--- Description of the task ---
Please return, verbatim, the part of the listing below that opens with the line containing "Click Caracas FC's latest win result icon" and closes with the line containing "tap(929, 211)", including both of those lines.

--- Data shown ---
════════════════════

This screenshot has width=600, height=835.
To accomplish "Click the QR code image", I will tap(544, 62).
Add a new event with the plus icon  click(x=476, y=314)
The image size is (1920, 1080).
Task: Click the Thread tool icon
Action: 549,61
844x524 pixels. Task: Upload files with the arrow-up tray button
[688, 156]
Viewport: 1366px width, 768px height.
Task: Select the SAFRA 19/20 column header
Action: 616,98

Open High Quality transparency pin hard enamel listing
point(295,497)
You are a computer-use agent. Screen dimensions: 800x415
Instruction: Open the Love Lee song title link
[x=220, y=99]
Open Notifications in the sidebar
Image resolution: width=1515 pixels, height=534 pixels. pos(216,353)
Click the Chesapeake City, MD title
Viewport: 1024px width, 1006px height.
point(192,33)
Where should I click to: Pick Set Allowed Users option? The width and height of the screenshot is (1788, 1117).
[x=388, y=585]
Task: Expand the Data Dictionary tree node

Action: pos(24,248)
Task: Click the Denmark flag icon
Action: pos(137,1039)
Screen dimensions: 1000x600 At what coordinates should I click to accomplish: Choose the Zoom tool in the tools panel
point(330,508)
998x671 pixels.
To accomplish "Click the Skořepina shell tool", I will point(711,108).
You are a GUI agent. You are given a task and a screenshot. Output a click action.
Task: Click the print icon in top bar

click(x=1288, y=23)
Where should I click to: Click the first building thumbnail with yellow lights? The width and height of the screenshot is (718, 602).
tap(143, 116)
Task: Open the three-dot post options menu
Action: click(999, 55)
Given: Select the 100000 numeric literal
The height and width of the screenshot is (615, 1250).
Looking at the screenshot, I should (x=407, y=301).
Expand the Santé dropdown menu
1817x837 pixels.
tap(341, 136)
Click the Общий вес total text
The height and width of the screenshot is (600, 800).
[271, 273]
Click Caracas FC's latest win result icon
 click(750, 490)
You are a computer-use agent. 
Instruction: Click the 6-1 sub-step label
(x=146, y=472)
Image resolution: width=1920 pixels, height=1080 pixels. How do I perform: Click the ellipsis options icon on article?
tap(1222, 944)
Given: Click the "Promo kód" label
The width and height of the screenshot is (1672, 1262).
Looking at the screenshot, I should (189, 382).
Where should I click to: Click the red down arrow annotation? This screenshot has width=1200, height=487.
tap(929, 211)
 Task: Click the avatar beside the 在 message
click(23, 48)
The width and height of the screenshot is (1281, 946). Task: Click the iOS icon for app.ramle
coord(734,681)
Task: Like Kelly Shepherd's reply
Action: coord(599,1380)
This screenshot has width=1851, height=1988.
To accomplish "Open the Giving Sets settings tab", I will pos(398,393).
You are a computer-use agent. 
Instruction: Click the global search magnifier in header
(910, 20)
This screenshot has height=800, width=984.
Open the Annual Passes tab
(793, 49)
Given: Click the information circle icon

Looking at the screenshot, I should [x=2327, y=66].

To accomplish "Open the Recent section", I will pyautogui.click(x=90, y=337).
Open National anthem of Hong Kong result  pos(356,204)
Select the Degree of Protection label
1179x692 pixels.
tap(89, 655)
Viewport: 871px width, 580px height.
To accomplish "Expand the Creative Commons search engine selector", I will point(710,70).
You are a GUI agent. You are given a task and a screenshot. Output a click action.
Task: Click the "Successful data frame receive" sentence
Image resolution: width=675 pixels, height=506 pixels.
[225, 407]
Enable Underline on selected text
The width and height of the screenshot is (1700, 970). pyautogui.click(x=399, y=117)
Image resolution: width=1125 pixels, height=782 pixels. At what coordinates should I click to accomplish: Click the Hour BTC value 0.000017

════════════════════

--- Task response ---
Click Caracas FC's latest win result icon
 click(750, 490)
You are a computer-use agent. 
Instruction: Click the 6-1 sub-step label
(x=146, y=472)
Image resolution: width=1920 pixels, height=1080 pixels. How do I perform: Click the ellipsis options icon on article?
tap(1222, 944)
Given: Click the "Promo kód" label
The width and height of the screenshot is (1672, 1262).
Looking at the screenshot, I should (189, 382).
Where should I click to: Click the red down arrow annotation? This screenshot has width=1200, height=487.
tap(929, 211)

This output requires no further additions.